If you saw 8-foot tall daisies planted to the very edges of the geometric template that usually holds a suburban front yard lawn, in an upscale community in San Francisco, wouldn’t you assume the owners of the house were a friendly sort, happy to answer knocks on the door inquiring about their forest of unidentified daisies? If so, like me, you’d be wrong. Gardeners see the world through chlorophyll-tinted glasses and can often make such erroneous assumptions.
These towering daisies with small, tough, leathery leaves were seen in the Glen Park neighborhood of San Francisco on March 24, 2010. The leaves were very stiff, almost succulent-like.
Across the street from the daisy forest house, a friendly gentleman tending an apple tree wanted to show me the tibouchina he just planted, and we chatted for a few moments. He said his friend, the owner of the daisy house, would love to hear from us, to go ahead and knock, which we did. It was difficult to politely excuse myself from this garrulous fellow, which seemed a positive indicator for a friendly reception at the daisy house. But it probably just wasn’t a good time for them. No ID was given, but they wouldn’t mind if we took some photos.

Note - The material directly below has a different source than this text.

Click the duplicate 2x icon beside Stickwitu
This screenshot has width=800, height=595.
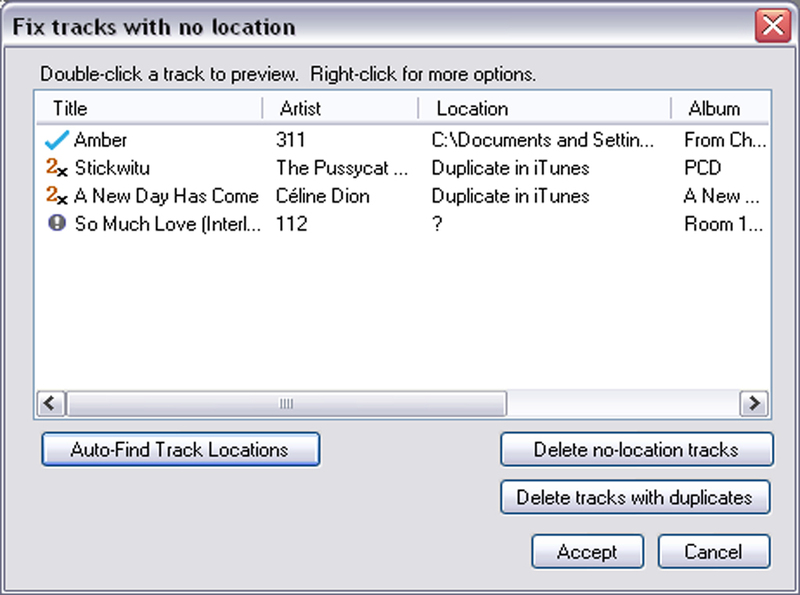(x=56, y=167)
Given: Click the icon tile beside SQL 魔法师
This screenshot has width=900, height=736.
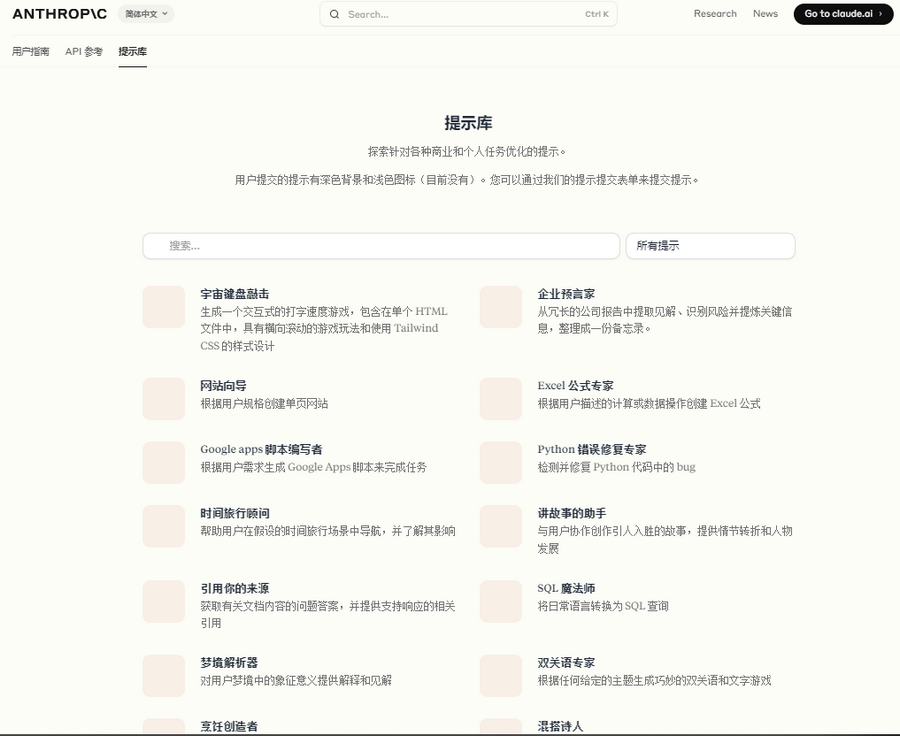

After this brief exchange held from a narrow crack in the doorway, the daisy house did send out a young male to the gate where the driveway meets the house, to watch us photograph the daisies, which I hadn’t noticed until the back of my neck started burning from the glare. I tried chatting him up, too, asking if he knew what kind of daisies they had allowed to fill with such ebullient profusion the entire front yard. “Nope,” was the one-word response. Not very chatty today, I guess. Perhaps they’re just fatigued by endless inquiries over the daisies. Attempting the horticultural equivalent of The Sartorialist was not as easy as I thought. Of course, any time there’s a door involved, the dynamics are much different. Out in the city versus at home in your sanctuary plays into it as well.
But at the end of the street was this lovely planting, with cobalt blue Lithodora diffusa and yucca in the foreground, leucadendron and ceanothus in the back. Only in San Francisco would lithodora look as happy as lobelia, or maybe lithodora just can’t take the alkalinity of SoCal soils. A successful Hortorialist entry. (That just sounds wrong.)
We headed back to our rooms at the Elements Hotel in the Mission district of San Francisco, really a hostel, no frills, but clean and a great (cheap) base of operations, then walked to Regalito for a wonderful meal (Tamales de Puerco for me). Just some tips for travelers to next year’s garden show.
(Edited 4/3/10 to thank Kelly/Floradora for kindly providing the identification of Senecio glastifolius to the UGC.)